As the title says, this is a construction project where a small amount of money would be needed to create something that visitors would be interested in coming to and staying at, which would then make money and jobs for local people.
What you would need is permission to develop a council area – one the size of a football pitch would probably be the minimum necessary so that straw bale homes that are powered off-grid could be built. As these would be something of a novelty, this should invoke interest, not just from locals but from people who live elsewhere. In order to make it succeed, it needs to provide something new that is interesting, inspiring and enjoyable to experience.
For the construction, not much money would be needed, at least to begin with – you can build a standard eco-house for around £3000. If you could raise between £5-10,000, there should be enough to build more than this one first guest house. This would also mean that bank loans could be avoided, which I would strongly recommend.
Regarding the work needed, people should be asked to volunteer their services. From the experience, they can gain new friendships and a sense of community, as well as learning the skills and methods for building in this ancient yet innovative way. They could then use their new skills to start another project elsewhere, and therefore their own business.

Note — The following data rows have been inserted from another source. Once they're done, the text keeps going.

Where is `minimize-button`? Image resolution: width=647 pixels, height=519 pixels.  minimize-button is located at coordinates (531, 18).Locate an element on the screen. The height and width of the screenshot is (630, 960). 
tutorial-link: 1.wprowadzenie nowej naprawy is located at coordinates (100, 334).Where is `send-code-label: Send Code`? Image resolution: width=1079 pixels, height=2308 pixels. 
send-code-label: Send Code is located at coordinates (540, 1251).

If the project needs to start small, you should plan what you could build first that would be useful to earn money that would lead to future buildings. A café/ restaurant would be good or an entertainment centre as it would act as a holiday resort. There could also be workshops that visitors can attend and learn about making things from recycled materials, or learn other skills connected to the next era of humanity (tongue is only half in cheek…).
For the completed project, there should be a variety of things there that emphasise creativity, community and living off-grid. All of these things are easily possible – imagine a small theatre with musicians, actors and comedians performing using no more energy than it would need to power some LED lights. You have entertainment, which we already know we like, people coming together to attend it and it gives artistically-minded people a means to express themselves.
You may, in the end have five to ten guest houses, workshops, a café, a theatre, an activity area for sport and exercise that costs very little to create and run, is making money because it is something different and enjoyable, and some people making their living by working there.
In terms of the capital needed to begin this project, I would propose a new way of doing business and investment: People could donate money if they choose to, or they could invest money with the condition that they would only receive the amount they pledge plus something like 10% on top of that, to be gained from the profits once it begins as a business. The ideology behind this is that people would invest in something knowing that it is not just about their own personal benefit but to help start a new kind of community project. There is the small incentive of earning 10% on the amount pledged to give people an incentive to take part.
The question you are then left with is who owns the resort? If many people have invested in it and had their money paid back, who can lay claim to it? Ideally, I would say that nobody owns it and nobody can lay claim to it. It could stay as council land but people would be given licences to work there. I would prefer to move away from the whole private ownership model and have something that is just in the community, for people to work there.
It’s a different way of looking at things and one that throws up some questions, so I would like to leave it to you to consider and maybe feedback on.